There’s a silly idea running around among some non-Romance fiction readers that this genre is mostly soft- to hardcore porn for middle aged heterosexual women. It’s not. Romance covers a lot of ground, and a lot of romance is pretty mild in the bedroom department. I’m also pleased as punch that the Diversity movement is opening up more room for Romances that center on wider relationship options than ever before. While there have always been books about same-sex relationships, older and second-time-around romances, “sweet” Christian romance, Amish romance, Westerns, and YA romances (just to name a few), now there’s not only room for more, but room for damn-near everything.

If you’re reading or writing any story with relationships (and that’s all pretty much every story to some degree) you now have a lot more options for your characters to engage in ways that aren’t either “hot sexy times” or chaste kissing and a quickly closed bedroom door.

laptop computer next to a pile of colored folders with a pair of reading glasses on top

Costs Worth Paying


I engaged in a conversation recently on The Twit (@katrchrdsn) and FurryElephant (@kat_richardson@universeodon.com) with an #IndieAuthor, and others, about editing costs. She was quoted $6K for an edit based on word count and is aghast. I’m not, but then, I’m old and have been in the editing game since 1991.

Editing and Cover Art are vital to any book’s success and they are worth paying for. Yeah, $6k for editing may be high, however, cost depends on how much work the edit represents; word count, genre, level of edit expected, degree of interaction the editor offers, and so on make a big difference in the cost. Also the editor’s rep and hourly rate have a price. In-demand, well-regarded, and/or award-winning editors charge more for their time.

My editing prices start around $2.5K for developmental edit on 90-120K genre fiction manuscripts. Longer books, Coaching, Non-Fiction, line-edit, and Technical editing cost more. I don’t do Copyedit or final proof. Those are specialized skill sets and they should be performed by someone other than the author or dev/line editor, if possible (it helps to have new eyes on a project at that point, among other reasons.)

I  will occasionally do “single pass crits,” which are super-light and get the client a short—usually bullet-point—crit letter to work from, but I still have to charge $800 for my time, because it takes most of a week to read 90-100K and write up the notes (plus my bookkeeping/invoicing). I try not to do a lot of these, since they take more hours than I charge for, and I bill at less than half my normal rate.

If the writer’s new to the self-pub systems, getting some help on formatting can also be worth some cash first time through (or trading services with another writer who’s more experienced). This is also something I don’t do, and which writers should not expect from a freelance editor.

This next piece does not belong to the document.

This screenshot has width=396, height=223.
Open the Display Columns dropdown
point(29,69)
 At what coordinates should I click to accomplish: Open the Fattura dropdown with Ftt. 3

If a writer doesn’t have the money for some services, they’ll have to settle for something less than their ideal. Shopping around and being willing to spend less on some things, and do more themself is necessary. If you consider yourself an Indie Writer, you are also, effectively, an Indie Publisher, and that comes with all the hats. You either wear them all, with varying degrees of success, or you farm some out. Editing is worth paying for, whether you pay in cash or with an exchange of services with another member of the Writing/Editing community. I don’t say this just because I’m an editor as well as a writer, and I want your money; I know first-hand that I’m a great editor when I’m working for someone else, and a bit blind to my own writing faults when working for myself. YMMV.